Monday, April 30, 2007

Dependant Views and Hide in View - Elements

The new feature (Revit 2008 products) Duplicate View > Dependant Views is intended to provide an exact copy of the parent view but allow you to crop the view differently making it easier to document in an overall view but show partial plans on sheets. This makes it simpler to manage annotation and avoid the copy/paste process of putting annotation in various duplicate views.


Take care when you use the new feature (Revit 2008 products) Hide in View however.

If you use this feature either in a parent view or a dependant view the hidden element is only hidden in the view you do it in. The other view(s) are not affected. In my opinion, this is not consistant with the implied behavior of parent/dependant views. I believe that when we hide an element in a parent view, the dependant views should also have that element hidden. The view specific behavior should be limited to non-dependant views. As it is now, remember we must un-hide/hide this element in each view.

5 comments:

Dustin said...

I agree - when you hide/unhide something in a parent or child view it should be reflected on all dependent views.

rgesner said...

By the time they fix this, there will be existing projects which the fix would break, so they will have to fix it by providing a switch that enables your choice of either proper parent/dependent behavior or the current behavior.

Anonymous said...

You are correct that this project was intended to manage annotations over split views, which is precisely why hide per element is not persistent across dependent views. If you would like to hide an annotation in all related views, it should be deleted. Remember, these are view-specific elments, so they will not be missed in other non-related views if deleted (I know it's hard to kick old CAD habits).

Now here's the use case this behavior was intended for. Let's say you have split up your plan and done all the annotations in the parent view. Now you throw down a matchline and place dependents on sheet. You realize that some of the annotations relevant to dependent view 2 are 'spilling' over the matchline and onto dependent view 1 and vice versa. In dep view 1 you can hide those annotations which are near the matchline just in that view but it will not mess up dep view 2 nor will it mess up the parent view.
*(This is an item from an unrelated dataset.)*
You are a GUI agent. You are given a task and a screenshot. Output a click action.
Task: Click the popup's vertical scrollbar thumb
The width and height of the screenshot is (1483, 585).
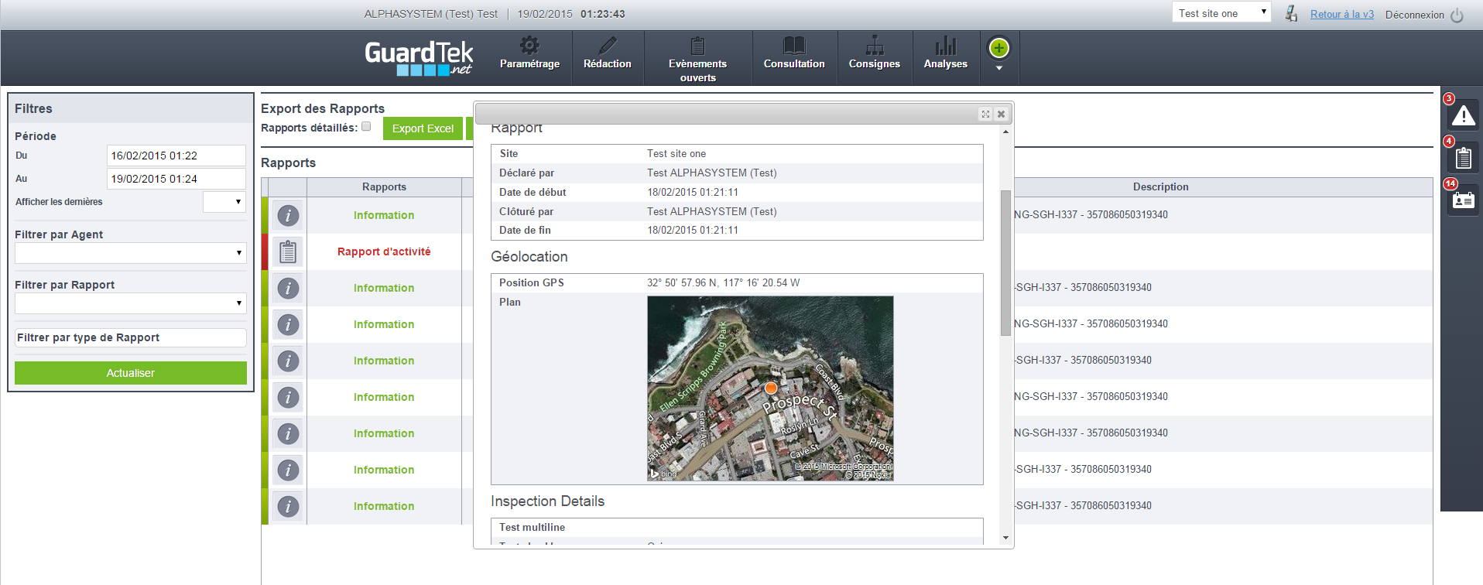[1005, 263]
If you really want to hide an individual model element and have it be hidden in all related views, I would suggest using a filter.

Hope that helps.

Steve said...

For annotation elements this makes sense but you can also use this feature to manage the visibility of model elements and users are just as likely if not more so to use it for them. As long as users understand the conditions and implications of using the feature it can be managed but it is another thing that will affect quality control and require proactive checking.

Anonymous said...

if you hide an element and switch views, how do you unhide the element when you return to the view in which it was hidden?